[Written problem]
List each line below that includes the word "Share".

------------------------------------

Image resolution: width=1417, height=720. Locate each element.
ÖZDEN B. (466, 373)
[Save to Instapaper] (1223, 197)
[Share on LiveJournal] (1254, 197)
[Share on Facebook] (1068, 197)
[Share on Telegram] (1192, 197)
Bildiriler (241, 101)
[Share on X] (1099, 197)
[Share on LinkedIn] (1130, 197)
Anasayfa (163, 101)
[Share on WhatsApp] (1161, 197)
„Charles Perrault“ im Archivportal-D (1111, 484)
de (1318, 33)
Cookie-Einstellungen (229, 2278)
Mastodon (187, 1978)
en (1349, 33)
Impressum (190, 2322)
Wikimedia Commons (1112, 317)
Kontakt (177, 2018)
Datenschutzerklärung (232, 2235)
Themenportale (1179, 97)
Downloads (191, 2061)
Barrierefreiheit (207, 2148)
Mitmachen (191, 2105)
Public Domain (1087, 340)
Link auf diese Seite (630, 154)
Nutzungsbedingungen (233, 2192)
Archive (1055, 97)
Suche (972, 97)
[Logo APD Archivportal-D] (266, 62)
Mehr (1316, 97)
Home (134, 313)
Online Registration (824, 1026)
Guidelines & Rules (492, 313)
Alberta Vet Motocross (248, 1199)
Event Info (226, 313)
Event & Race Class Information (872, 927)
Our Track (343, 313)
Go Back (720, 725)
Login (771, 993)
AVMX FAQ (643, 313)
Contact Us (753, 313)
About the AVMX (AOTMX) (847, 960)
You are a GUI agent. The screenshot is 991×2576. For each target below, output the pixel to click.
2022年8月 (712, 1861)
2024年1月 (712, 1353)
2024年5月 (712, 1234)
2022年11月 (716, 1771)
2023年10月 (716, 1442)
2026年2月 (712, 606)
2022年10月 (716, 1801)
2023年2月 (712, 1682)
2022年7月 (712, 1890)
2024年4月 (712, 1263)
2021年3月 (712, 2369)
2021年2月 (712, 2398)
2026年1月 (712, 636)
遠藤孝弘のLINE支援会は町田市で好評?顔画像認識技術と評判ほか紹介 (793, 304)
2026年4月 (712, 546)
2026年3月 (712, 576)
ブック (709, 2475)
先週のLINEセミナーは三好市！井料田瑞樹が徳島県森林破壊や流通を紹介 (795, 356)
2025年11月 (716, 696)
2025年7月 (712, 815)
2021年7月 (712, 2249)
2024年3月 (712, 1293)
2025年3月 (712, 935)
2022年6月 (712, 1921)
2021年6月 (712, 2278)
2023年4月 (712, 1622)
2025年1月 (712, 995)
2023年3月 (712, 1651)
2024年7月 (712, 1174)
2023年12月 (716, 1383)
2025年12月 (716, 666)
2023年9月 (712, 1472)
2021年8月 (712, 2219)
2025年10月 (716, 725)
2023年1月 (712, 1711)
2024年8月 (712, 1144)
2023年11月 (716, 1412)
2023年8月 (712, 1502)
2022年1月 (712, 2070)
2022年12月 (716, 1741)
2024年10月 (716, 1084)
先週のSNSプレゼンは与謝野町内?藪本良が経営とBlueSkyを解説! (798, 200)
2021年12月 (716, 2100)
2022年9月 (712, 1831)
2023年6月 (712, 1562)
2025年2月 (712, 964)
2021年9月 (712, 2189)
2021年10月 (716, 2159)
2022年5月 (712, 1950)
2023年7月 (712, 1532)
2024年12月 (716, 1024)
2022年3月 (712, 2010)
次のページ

------------------------------------

[Written answer]
[Share on LiveJournal] (1254, 197)
[Share on Facebook] (1068, 197)
[Share on Telegram] (1192, 197)
[Share on X] (1099, 197)
[Share on LinkedIn] (1130, 197)
[Share on WhatsApp] (1161, 197)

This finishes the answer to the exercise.